Отрывок для чтения:
···

Именно поэтому не было преступнее наших политиков и нашей политики, преступных вдвойне. Если бы они только занимались своей политикой, скажем, профессионально, если бы они только занимались своим политическим ремеслом, они были бы виновны лишь в первой степени, были бы преступны лишь единожды. Но они же хотели сохранить и все преимущества мистики. А это как раз составляет вторую часть их вины. Им очень хотелось одновременно и предавать мистику и в то же самое время не только ссылаться на нее, не только прикрываться, пользоваться ею, быть вместе с ней, но и стать ее первопричиной. Они хотели, они замыслили вести двойную игру, они желали играть одновременно в две разные игры, в игру мистическую и игру политическую, исключающую игру мистическую, они готовились вести двойную игру, они думали, что будут играть одновременно в свою политику и в нашу мистику, соединять преимущества своей политики и нашей мистики, одновременно извлекать выгоду из своей политики и из нашей мистики, всегда играть вкупе в мирское и в вечное.
Играть в мирские игры со власть имущими этого мира и тут же использовать мистику и деньги бедняков, продолжать черпать в сердцах и кошельках бедняков.
Именно в силу этого ответственность Жореса в данном преступлении, в таком двойном преступлении, в этом преступлении, возведенном в квадрат, достигла своей высшей точки. Оказавшись во главе действия, политик, такой, как другие, хуже других, хитрец из хитрецов и плут из плутов, он только притворялся далеким от политики. Отсюда высшая степень его опасности. Отсюда его высочайшая ответственность. Когда профессиональные националисты говорили, что мы — партия иностранцев [248] они могли лишь клеветать на нас, могли навредить нам лишь в мирском смысле, нанеся как нельзя более страшный, мирской урон, величайший мирской урон. Когда же Жорес, напротив, говорил вместо нас, признавался вместо нас, когда в этом качестве, в нашем качестве, он включил дрейфусизм и дело Дрейфуса, с одной стороны, в политический антипатриотизм эрвеистского толка, в антипатриотическую политику эрвеистского толка, в эрвеистскую антипатриотическую возню и демагогию, когда он, с другой стороны, включал их в ту другую политическую демагогию, антихристианскую демагогию, он метил, наносил удар, попадал в самое сердце дрейфусизма.
248
Пьер Лассер писал в Аксьон франсез от 22 марта 1910 года: «В то самое время, когда бушевали гражданские страсти, дрейфусистское сознание Пеги испытывало больше уколов совести, чем он сам подозревал; как будто он смутно чувствовал, что победа дрейфусаров подспудно освобождает дорогу иностранной агрессии…».
В своем двойном преступлении, в своем преступлении в квадрате Жорес более всего ответственен за то, что единственный из всех нас был политиком, таким же, как другие политики, а говорил — что мистик. Естественно, он будет придираться к этому слову, потому что сей человек способен торговаться, как никто из всех известных мне барышников. [249] Но он прекрасно знает, что мы хотим сказать.

···

Задание 1:
Ответьте по отрывку на три вопроса:
(a) В какой газете и от какого числа опубликованы слова Пьера Лассера?
(b) Какого толка антипатриотизм, в который, по отрывку, Жорес включил дрейфусизм и дело Дрейфуса?
(c) С кем сравнивается Жорес в способности торговаться?
Отрывок и список взяты из разных источников.

Приложенный список:
···

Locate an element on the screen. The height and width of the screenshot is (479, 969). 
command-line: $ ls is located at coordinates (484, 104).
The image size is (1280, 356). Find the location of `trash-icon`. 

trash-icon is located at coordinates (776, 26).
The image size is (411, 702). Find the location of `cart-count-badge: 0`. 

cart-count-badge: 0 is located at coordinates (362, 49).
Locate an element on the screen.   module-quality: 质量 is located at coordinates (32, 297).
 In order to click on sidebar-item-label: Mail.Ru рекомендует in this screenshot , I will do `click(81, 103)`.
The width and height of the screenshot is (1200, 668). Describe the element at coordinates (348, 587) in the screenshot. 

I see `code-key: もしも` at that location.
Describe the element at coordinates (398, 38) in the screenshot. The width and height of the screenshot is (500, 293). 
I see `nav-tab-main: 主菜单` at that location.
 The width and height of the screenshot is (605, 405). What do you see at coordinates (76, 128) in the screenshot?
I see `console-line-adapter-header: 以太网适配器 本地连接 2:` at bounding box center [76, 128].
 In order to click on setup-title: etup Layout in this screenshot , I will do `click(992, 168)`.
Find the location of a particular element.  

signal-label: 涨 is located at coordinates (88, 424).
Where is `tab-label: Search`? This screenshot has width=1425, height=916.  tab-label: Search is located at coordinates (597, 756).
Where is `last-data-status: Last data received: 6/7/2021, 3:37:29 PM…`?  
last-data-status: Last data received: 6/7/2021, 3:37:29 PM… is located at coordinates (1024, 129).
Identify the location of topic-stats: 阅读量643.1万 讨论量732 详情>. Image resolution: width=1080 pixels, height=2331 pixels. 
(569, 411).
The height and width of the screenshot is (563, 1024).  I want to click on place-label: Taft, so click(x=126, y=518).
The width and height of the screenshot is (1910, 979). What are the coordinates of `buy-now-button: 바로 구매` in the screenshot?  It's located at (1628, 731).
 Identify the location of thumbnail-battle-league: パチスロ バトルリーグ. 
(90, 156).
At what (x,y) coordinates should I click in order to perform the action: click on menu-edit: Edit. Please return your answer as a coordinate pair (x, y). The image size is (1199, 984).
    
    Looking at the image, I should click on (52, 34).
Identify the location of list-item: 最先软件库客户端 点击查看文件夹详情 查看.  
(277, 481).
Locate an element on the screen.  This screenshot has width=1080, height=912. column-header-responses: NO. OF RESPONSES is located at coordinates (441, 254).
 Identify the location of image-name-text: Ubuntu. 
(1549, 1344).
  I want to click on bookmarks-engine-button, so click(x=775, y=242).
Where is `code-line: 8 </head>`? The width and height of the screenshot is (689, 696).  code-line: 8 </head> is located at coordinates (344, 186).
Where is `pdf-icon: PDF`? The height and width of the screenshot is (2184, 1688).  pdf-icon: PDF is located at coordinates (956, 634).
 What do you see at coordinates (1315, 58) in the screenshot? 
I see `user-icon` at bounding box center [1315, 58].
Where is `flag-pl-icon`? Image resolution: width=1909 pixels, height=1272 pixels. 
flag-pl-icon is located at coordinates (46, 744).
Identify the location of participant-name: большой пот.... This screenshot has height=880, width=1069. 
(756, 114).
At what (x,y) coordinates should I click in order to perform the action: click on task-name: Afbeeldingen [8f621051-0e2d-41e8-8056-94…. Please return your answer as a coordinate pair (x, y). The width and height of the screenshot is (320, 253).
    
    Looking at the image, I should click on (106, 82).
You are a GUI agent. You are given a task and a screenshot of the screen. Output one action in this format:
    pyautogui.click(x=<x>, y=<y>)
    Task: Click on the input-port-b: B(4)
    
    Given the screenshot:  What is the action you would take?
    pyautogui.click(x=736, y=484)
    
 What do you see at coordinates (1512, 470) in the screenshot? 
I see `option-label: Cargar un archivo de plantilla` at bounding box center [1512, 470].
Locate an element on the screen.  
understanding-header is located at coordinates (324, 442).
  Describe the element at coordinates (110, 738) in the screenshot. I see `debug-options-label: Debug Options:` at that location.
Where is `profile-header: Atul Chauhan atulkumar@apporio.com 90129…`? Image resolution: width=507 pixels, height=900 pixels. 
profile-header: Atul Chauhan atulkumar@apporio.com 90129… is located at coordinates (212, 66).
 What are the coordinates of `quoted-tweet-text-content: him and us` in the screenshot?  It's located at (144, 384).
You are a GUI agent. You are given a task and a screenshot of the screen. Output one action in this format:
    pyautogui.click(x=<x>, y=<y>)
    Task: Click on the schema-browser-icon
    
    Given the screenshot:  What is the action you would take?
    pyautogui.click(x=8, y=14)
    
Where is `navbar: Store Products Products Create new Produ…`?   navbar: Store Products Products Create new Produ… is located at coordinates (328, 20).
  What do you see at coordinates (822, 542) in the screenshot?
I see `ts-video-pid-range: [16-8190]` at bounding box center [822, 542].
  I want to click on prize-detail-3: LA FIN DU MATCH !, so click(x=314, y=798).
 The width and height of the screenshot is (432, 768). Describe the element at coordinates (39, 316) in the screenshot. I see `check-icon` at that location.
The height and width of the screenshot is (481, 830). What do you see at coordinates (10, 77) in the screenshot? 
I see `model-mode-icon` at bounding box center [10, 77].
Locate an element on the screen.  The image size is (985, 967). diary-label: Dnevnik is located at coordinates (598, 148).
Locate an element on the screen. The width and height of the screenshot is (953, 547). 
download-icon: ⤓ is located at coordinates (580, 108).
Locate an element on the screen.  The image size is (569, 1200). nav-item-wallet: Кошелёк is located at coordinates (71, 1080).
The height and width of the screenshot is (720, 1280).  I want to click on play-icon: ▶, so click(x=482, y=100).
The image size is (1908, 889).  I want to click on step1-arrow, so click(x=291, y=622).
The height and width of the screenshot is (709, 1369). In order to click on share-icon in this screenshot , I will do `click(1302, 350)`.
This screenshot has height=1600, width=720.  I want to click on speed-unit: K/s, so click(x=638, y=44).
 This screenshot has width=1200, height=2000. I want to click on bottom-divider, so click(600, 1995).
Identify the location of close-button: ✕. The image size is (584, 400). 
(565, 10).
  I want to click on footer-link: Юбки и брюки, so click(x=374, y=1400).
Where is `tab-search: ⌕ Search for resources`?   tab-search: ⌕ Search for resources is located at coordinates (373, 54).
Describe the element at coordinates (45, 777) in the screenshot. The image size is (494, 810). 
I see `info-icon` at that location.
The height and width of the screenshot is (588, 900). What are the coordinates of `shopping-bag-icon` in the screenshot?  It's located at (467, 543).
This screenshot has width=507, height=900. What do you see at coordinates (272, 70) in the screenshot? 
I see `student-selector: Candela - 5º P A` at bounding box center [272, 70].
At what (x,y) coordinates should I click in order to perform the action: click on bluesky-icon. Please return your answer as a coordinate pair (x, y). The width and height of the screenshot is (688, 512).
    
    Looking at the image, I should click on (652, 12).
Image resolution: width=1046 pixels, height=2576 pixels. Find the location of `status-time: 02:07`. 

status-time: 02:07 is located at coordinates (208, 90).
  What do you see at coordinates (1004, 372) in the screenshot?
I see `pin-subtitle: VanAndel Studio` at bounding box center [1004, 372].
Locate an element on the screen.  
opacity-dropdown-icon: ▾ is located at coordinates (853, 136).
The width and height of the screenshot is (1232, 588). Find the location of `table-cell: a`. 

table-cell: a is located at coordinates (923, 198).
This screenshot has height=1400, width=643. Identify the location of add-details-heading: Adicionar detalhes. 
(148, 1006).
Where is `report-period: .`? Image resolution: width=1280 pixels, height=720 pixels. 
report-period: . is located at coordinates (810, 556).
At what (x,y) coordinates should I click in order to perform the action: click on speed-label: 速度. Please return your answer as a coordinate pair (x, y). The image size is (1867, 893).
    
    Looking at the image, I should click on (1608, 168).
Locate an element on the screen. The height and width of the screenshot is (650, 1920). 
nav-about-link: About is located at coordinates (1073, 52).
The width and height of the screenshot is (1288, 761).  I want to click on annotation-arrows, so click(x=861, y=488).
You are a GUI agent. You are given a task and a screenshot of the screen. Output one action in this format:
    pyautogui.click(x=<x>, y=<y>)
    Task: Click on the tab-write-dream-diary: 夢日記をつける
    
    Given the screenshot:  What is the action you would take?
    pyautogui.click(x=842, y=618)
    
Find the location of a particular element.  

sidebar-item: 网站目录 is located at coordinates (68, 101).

···

Задание 2: Отредактируйте список: перепишите всё от его начала вниз до строки с «last-data-status: Last data received: 6/7/2021, 3:37:29 PM… is» включительно, заменив «Find the location of» на «Determine the position of» и больше ничего не меняя. Приведите только эти строки.

Письменное решение 1:
(a) В «Аксьон франсез» от 22 марта 1910 года.
(b) Эрвеистского толка.
(c) С барышниками: он способен торговаться, как никто из всех известных автору барышников.

Письменное решение 2:
Locate an element on the screen. The height and width of the screenshot is (479, 969). 
command-line: $ ls is located at coordinates (484, 104).
The image size is (1280, 356). Determine the position of `trash-icon`. 

trash-icon is located at coordinates (776, 26).
The image size is (411, 702). Determine the position of `cart-count-badge: 0`. 

cart-count-badge: 0 is located at coordinates (362, 49).
Locate an element on the screen.   module-quality: 质量 is located at coordinates (32, 297).
 In order to click on sidebar-item-label: Mail.Ru рекомендует in this screenshot , I will do `click(81, 103)`.
The width and height of the screenshot is (1200, 668). Describe the element at coordinates (348, 587) in the screenshot. 

I see `code-key: もしも` at that location.
Describe the element at coordinates (398, 38) in the screenshot. The width and height of the screenshot is (500, 293). 
I see `nav-tab-main: 主菜单` at that location.
 The width and height of the screenshot is (605, 405). What do you see at coordinates (76, 128) in the screenshot?
I see `console-line-adapter-header: 以太网适配器 本地连接 2:` at bounding box center [76, 128].
 In order to click on setup-title: etup Layout in this screenshot , I will do `click(992, 168)`.
Determine the position of a particular element.  

signal-label: 涨 is located at coordinates (88, 424).
Where is `tab-label: Search`? This screenshot has width=1425, height=916.  tab-label: Search is located at coordinates (597, 756).
Where is `last-data-status: Last data received: 6/7/2021, 3:37:29 PM…`?  
last-data-status: Last data received: 6/7/2021, 3:37:29 PM… is located at coordinates (1024, 129).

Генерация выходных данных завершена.